CharsetEncoding

From MPDLMediaWiki
Revision as of 09:10, 27 October 2009 by Rkiefl (talk | contribs)
(diff) ← Older revision | Latest revision (diff) | Newer revision → (diff)
Jump to navigation Jump to search

Programming on eSciDoc, namely on PubMan touches many aspects of character set encoding that should be consistent on all layers of the applications. The used default character set depends on the application, and in the case of PubMan surely UTF-8 is preferable.

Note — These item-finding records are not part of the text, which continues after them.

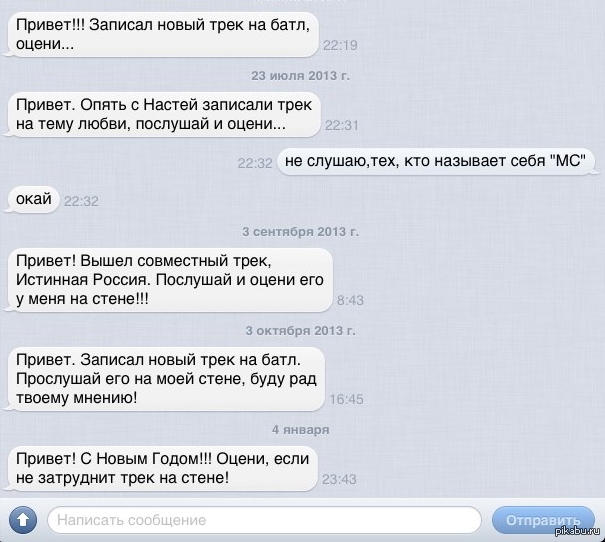Click the '23 июля 2013 г.' date separator
Image resolution: width=605 pixels, height=542 pixels.
(x=301, y=76)
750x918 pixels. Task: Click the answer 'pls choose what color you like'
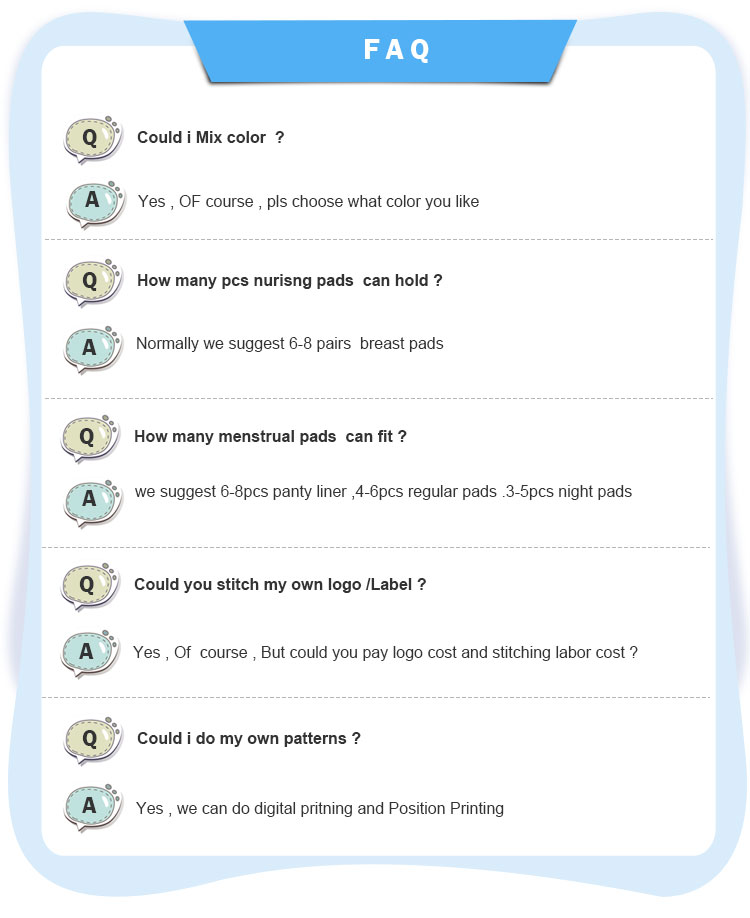[x=309, y=202]
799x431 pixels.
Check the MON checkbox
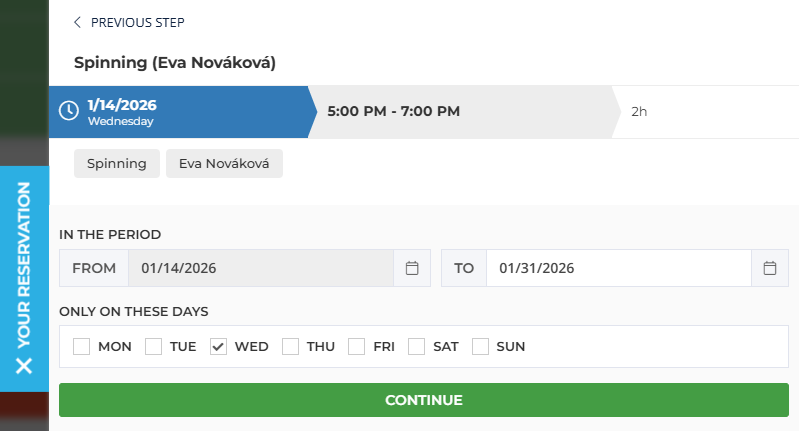pos(82,347)
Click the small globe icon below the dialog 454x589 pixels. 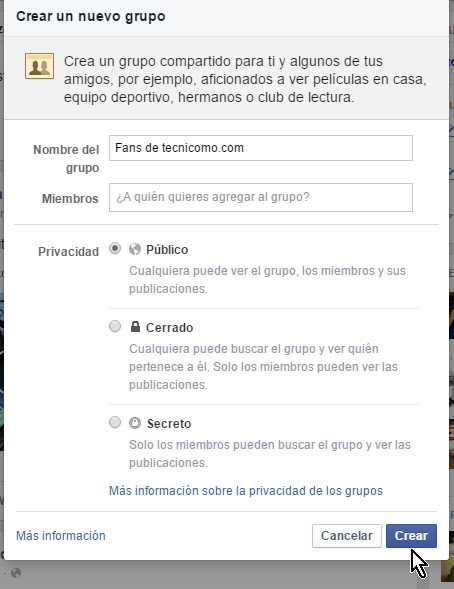coord(16,573)
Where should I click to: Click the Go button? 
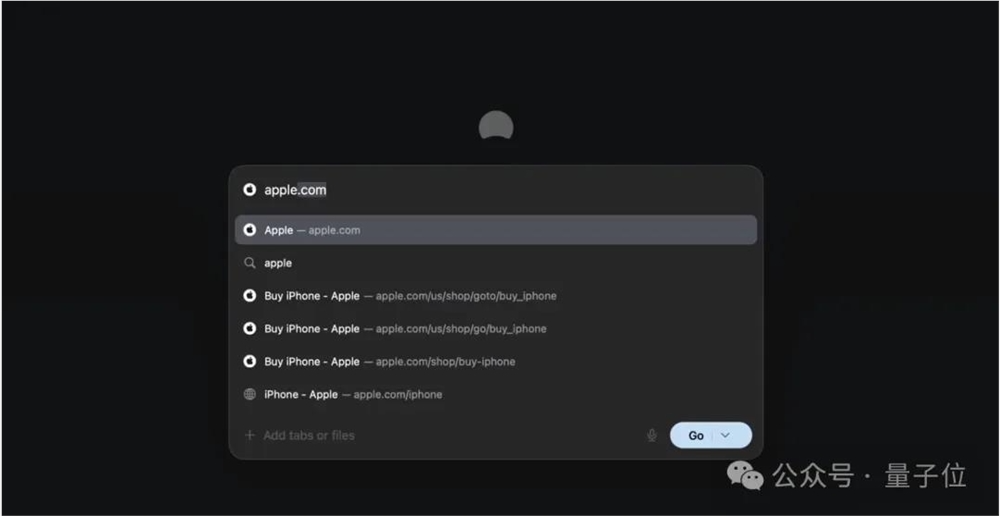[x=696, y=435]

The following components are affected by this.

Java[edit]

The Java Development Kit contains classes that are encoding-aware (e.g. FileReader) as well as classes that are not (e.g. StringBuffer) and classes that are buggy in respect to encoding (e.g. StringBufferInputStream, deprecated). To deal with string/byte data where the encoding is not yet defined, e.g. when loading file content into a string variable only encoding-aware classes and methods should be used.

Programming tips[edit]

  • NEVER write your own encoding "management", always use those possibilities given by Java to hande encoding.
   Don't do things like this:
   
       byte[] utf8bytes = "ÄÖÜ".getBytes("UTF8");
       String utf8String = new String(utf8bytes);
   
   In the best case, this code does nothing (when UTF-8 is system default). In a worse case, 
   e.g. when CP1252 is system default, you get something like this:
   
       ÄÖÜ
   
   Worst case: It works although you have a different default encoding! This means that the original string 
   was already invalid and now two faults make it right.
  • Be aware of the encoding of your console: In some cases, your string may still be valid, but the Writer (or Printer) that streams it to the console uses a different encoding than the console itself. Classical example: When running a java program in a DOS box there the encoding usually is CP437 (Ugh).
  • IF you are not sure if your string is encoded correctly, try
   mystring.length() and myString.getBytes(String encoding).length
  • In test data, always use characters which are typical for different encodings. This lets you identify problems in an early stage. Use for instance
   äöüß éèç (ISO-8859-1)
   „–” „—“  (CP1252)
   ❤€       (UTF-8)
  • By construction of String from byte[] use "UTF-8" encoding explicitly. E.g.
   
   String result = new String(export.getOutput(itemList), "UTF-8");  
   

Note: export.getOutput(itemList) returns byte[]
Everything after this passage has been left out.